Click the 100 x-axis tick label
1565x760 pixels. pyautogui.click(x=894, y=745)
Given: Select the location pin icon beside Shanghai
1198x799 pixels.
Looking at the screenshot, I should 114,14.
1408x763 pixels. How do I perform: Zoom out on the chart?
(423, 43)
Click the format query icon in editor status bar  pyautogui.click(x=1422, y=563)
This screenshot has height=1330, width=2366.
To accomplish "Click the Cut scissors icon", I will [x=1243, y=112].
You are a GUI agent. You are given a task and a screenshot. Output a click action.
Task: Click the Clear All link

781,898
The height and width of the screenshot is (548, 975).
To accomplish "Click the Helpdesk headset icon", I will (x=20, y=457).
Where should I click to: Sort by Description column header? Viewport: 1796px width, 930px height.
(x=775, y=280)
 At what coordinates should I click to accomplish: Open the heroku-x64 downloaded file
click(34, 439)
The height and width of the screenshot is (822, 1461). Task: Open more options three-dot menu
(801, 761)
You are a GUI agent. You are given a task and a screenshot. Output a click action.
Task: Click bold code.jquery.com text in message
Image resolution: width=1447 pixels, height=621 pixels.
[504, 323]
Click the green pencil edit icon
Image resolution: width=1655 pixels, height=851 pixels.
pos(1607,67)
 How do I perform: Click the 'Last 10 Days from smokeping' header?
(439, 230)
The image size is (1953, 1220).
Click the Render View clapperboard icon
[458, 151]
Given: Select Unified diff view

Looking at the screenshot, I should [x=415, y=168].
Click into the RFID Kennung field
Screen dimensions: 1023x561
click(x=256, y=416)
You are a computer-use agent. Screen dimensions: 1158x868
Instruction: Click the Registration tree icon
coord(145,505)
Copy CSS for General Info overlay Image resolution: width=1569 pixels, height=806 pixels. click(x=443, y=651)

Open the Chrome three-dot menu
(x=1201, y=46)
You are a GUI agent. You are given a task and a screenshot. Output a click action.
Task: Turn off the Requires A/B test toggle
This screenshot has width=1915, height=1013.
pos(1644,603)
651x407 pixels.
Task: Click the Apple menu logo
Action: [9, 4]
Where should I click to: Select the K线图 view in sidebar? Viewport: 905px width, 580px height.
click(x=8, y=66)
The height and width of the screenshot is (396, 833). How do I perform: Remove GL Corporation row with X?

▶ Assignment
Could you report how many lines of the entries include the word "will"? Only the number is needed.

▶ Reply
2